__Exercise instructions__
Return all of the lines below exactly as they are.

__Supplied material__
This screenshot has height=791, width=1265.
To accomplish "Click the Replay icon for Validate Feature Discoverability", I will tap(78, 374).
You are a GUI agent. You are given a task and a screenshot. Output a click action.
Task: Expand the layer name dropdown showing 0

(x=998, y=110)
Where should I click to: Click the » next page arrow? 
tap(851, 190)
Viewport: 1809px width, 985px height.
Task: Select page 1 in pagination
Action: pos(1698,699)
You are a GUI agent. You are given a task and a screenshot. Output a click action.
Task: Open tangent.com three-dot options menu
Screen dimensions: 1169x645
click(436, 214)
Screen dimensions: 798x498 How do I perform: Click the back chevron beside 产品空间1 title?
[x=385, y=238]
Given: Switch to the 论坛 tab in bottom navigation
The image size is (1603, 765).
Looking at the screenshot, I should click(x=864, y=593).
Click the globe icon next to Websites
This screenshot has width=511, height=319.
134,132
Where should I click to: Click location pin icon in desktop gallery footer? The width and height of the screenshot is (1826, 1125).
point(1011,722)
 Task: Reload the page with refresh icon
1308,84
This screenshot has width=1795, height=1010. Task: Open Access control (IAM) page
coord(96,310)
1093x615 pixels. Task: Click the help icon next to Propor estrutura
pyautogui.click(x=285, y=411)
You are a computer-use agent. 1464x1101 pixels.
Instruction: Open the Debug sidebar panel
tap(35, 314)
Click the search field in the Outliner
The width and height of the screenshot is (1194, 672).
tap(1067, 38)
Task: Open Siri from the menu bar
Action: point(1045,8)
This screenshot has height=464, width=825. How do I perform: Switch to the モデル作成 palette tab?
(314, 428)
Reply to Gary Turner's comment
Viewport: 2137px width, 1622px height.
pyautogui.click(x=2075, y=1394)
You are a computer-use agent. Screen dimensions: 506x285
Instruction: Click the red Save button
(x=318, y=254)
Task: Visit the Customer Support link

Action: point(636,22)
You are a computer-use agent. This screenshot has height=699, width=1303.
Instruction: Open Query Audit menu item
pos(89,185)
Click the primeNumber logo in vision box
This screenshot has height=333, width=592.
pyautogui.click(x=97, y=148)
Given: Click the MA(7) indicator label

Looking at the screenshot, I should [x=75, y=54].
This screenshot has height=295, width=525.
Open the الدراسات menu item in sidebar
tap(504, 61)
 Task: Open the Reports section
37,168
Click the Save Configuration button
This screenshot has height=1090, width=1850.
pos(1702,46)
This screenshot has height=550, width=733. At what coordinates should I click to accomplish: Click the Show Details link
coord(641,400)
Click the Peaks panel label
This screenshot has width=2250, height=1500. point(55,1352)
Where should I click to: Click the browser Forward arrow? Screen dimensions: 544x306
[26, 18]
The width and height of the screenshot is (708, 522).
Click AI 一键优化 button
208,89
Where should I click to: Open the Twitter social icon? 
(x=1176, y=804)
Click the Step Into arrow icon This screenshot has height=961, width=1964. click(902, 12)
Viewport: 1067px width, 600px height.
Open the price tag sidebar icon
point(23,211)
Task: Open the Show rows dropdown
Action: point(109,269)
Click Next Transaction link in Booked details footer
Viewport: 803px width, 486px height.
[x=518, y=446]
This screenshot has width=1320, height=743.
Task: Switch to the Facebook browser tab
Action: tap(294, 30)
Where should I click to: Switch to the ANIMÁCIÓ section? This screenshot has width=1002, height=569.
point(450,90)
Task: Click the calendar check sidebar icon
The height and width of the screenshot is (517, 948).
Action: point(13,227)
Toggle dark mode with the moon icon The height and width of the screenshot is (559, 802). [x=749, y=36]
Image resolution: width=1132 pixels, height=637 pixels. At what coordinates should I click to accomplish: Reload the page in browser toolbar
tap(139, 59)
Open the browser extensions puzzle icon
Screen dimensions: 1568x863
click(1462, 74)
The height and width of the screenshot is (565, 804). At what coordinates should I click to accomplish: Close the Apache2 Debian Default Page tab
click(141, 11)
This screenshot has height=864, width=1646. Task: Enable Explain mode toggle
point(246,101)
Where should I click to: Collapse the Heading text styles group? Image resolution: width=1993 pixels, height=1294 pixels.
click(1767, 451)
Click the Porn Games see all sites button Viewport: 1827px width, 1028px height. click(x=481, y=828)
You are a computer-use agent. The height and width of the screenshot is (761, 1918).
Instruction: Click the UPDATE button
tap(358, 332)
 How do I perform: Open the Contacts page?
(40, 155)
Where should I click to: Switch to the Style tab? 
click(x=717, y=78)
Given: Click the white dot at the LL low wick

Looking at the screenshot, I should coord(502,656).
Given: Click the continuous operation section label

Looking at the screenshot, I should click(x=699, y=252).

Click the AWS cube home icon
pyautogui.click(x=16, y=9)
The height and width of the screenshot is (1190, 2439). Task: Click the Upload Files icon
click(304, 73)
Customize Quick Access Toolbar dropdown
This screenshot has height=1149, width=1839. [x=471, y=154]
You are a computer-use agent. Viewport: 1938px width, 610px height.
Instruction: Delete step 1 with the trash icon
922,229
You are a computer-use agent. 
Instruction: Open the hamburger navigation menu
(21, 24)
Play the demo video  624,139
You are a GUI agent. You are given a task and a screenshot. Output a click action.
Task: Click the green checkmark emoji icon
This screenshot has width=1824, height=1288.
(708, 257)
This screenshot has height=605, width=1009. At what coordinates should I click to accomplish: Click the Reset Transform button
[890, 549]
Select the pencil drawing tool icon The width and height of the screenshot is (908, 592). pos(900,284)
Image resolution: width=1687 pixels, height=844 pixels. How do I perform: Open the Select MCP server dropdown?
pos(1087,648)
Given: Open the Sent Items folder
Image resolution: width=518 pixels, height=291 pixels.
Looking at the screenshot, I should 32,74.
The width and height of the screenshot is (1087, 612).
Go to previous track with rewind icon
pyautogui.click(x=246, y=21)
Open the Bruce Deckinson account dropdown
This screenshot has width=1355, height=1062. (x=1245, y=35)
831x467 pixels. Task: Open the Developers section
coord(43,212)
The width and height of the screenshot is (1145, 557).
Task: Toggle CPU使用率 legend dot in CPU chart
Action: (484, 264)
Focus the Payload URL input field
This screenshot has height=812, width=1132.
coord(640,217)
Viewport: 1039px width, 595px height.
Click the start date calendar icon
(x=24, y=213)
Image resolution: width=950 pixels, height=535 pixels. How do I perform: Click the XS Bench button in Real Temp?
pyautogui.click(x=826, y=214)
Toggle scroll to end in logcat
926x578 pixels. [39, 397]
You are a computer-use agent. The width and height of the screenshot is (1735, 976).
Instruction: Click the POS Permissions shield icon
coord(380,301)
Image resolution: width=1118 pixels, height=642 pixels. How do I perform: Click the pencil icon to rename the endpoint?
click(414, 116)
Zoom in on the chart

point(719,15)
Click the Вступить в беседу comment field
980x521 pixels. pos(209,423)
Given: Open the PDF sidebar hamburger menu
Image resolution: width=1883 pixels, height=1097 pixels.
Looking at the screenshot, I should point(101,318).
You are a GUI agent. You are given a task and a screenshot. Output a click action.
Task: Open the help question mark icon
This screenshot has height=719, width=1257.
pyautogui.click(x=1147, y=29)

__Solution below__
This screenshot has height=791, width=1265.
To accomplish "Click the Replay icon for Validate Feature Discoverability", I will tap(78, 374).
You are a GUI agent. You are given a task and a screenshot. Output a click action.
Task: Expand the layer name dropdown showing 0

(x=998, y=110)
Where should I click to: Click the » next page arrow? 
tap(851, 190)
Viewport: 1809px width, 985px height.
Task: Select page 1 in pagination
Action: pos(1698,699)
You are a GUI agent. You are given a task and a screenshot. Output a click action.
Task: Open tangent.com three-dot options menu
Screen dimensions: 1169x645
click(436, 214)
Screen dimensions: 798x498 How do I perform: Click the back chevron beside 产品空间1 title?
[x=385, y=238]
Given: Switch to the 论坛 tab in bottom navigation
The image size is (1603, 765).
Looking at the screenshot, I should click(x=864, y=593).
Click the globe icon next to Websites
This screenshot has width=511, height=319.
134,132
Where should I click to: Click location pin icon in desktop gallery footer? The width and height of the screenshot is (1826, 1125).
point(1011,722)
 Task: Reload the page with refresh icon
1308,84
This screenshot has width=1795, height=1010. Task: Open Access control (IAM) page
coord(96,310)
1093x615 pixels. Task: Click the help icon next to Propor estrutura
pyautogui.click(x=285, y=411)
You are a computer-use agent. 1464x1101 pixels.
Instruction: Open the Debug sidebar panel
tap(35, 314)
Click the search field in the Outliner
The width and height of the screenshot is (1194, 672).
tap(1067, 38)
Task: Open Siri from the menu bar
Action: point(1045,8)
This screenshot has height=464, width=825. How do I perform: Switch to the モデル作成 palette tab?
(314, 428)
Reply to Gary Turner's comment
Viewport: 2137px width, 1622px height.
pyautogui.click(x=2075, y=1394)
You are a computer-use agent. Screen dimensions: 506x285
Instruction: Click the red Save button
(x=318, y=254)
Task: Visit the Customer Support link

Action: point(636,22)
You are a computer-use agent. This screenshot has height=699, width=1303.
Instruction: Open Query Audit menu item
pos(89,185)
Click the primeNumber logo in vision box
This screenshot has height=333, width=592.
pyautogui.click(x=97, y=148)
Given: Click the MA(7) indicator label

Looking at the screenshot, I should [x=75, y=54].
This screenshot has height=295, width=525.
Open the الدراسات menu item in sidebar
tap(504, 61)
 Task: Open the Reports section
37,168
Click the Save Configuration button
This screenshot has height=1090, width=1850.
pos(1702,46)
This screenshot has height=550, width=733. At what coordinates should I click to accomplish: Click the Show Details link
coord(641,400)
Click the Peaks panel label
This screenshot has width=2250, height=1500. point(55,1352)
Where should I click to: Click the browser Forward arrow? Screen dimensions: 544x306
[26, 18]
The width and height of the screenshot is (708, 522).
Click AI 一键优化 button
208,89
Where should I click to: Open the Twitter social icon? 
(x=1176, y=804)
Click the Step Into arrow icon This screenshot has height=961, width=1964. click(902, 12)
Viewport: 1067px width, 600px height.
Open the price tag sidebar icon
point(23,211)
Task: Open the Show rows dropdown
Action: point(109,269)
Click Next Transaction link in Booked details footer
Viewport: 803px width, 486px height.
[x=518, y=446]
This screenshot has width=1320, height=743.
Task: Switch to the Facebook browser tab
Action: tap(294, 30)
Where should I click to: Switch to the ANIMÁCIÓ section? This screenshot has width=1002, height=569.
point(450,90)
Task: Click the calendar check sidebar icon
The height and width of the screenshot is (517, 948).
Action: point(13,227)
Toggle dark mode with the moon icon The height and width of the screenshot is (559, 802). [x=749, y=36]
Image resolution: width=1132 pixels, height=637 pixels. At what coordinates should I click to accomplish: Reload the page in browser toolbar
tap(139, 59)
Open the browser extensions puzzle icon
Screen dimensions: 1568x863
click(1462, 74)
The height and width of the screenshot is (565, 804). At what coordinates should I click to accomplish: Close the Apache2 Debian Default Page tab
click(141, 11)
This screenshot has height=864, width=1646. Task: Enable Explain mode toggle
point(246,101)
Where should I click to: Collapse the Heading text styles group? Image resolution: width=1993 pixels, height=1294 pixels.
click(1767, 451)
Click the Porn Games see all sites button Viewport: 1827px width, 1028px height. click(x=481, y=828)
You are a computer-use agent. The height and width of the screenshot is (761, 1918).
Instruction: Click the UPDATE button
tap(358, 332)
 How do I perform: Open the Contacts page?
(40, 155)
Where should I click to: Switch to the Style tab? 
click(x=717, y=78)
Given: Click the white dot at the LL low wick

Looking at the screenshot, I should coord(502,656).
Given: Click the continuous operation section label

Looking at the screenshot, I should click(x=699, y=252).

Click the AWS cube home icon
pyautogui.click(x=16, y=9)
The height and width of the screenshot is (1190, 2439). Task: Click the Upload Files icon
click(304, 73)
Customize Quick Access Toolbar dropdown
This screenshot has height=1149, width=1839. [x=471, y=154]
You are a computer-use agent. Viewport: 1938px width, 610px height.
Instruction: Delete step 1 with the trash icon
922,229
You are a computer-use agent. 
Instruction: Open the hamburger navigation menu
(21, 24)
Play the demo video  624,139
You are a GUI agent. You are given a task and a screenshot. Output a click action.
Task: Click the green checkmark emoji icon
This screenshot has width=1824, height=1288.
(708, 257)
This screenshot has height=605, width=1009. At what coordinates should I click to accomplish: Click the Reset Transform button
[890, 549]
Select the pencil drawing tool icon The width and height of the screenshot is (908, 592). pos(900,284)
Image resolution: width=1687 pixels, height=844 pixels. How do I perform: Open the Select MCP server dropdown?
pos(1087,648)
Given: Open the Sent Items folder
Image resolution: width=518 pixels, height=291 pixels.
Looking at the screenshot, I should 32,74.
The width and height of the screenshot is (1087, 612).
Go to previous track with rewind icon
pyautogui.click(x=246, y=21)
Open the Bruce Deckinson account dropdown
This screenshot has width=1355, height=1062. (x=1245, y=35)
831x467 pixels. Task: Open the Developers section
coord(43,212)
The width and height of the screenshot is (1145, 557).
Task: Toggle CPU使用率 legend dot in CPU chart
Action: (484, 264)
Focus the Payload URL input field
This screenshot has height=812, width=1132.
coord(640,217)
Viewport: 1039px width, 595px height.
Click the start date calendar icon
(x=24, y=213)
Image resolution: width=950 pixels, height=535 pixels. How do I perform: Click the XS Bench button in Real Temp?
pyautogui.click(x=826, y=214)
Toggle scroll to end in logcat
926x578 pixels. [39, 397]
You are a computer-use agent. The width and height of the screenshot is (1735, 976).
Instruction: Click the POS Permissions shield icon
coord(380,301)
Image resolution: width=1118 pixels, height=642 pixels. How do I perform: Click the pencil icon to rename the endpoint?
click(414, 116)
Zoom in on the chart

point(719,15)
Click the Вступить в беседу comment field
980x521 pixels. pos(209,423)
Given: Open the PDF sidebar hamburger menu
Image resolution: width=1883 pixels, height=1097 pixels.
Looking at the screenshot, I should point(101,318).
You are a GUI agent. You are given a task and a screenshot. Output a click action.
Task: Open the help question mark icon
This screenshot has height=719, width=1257.
pyautogui.click(x=1147, y=29)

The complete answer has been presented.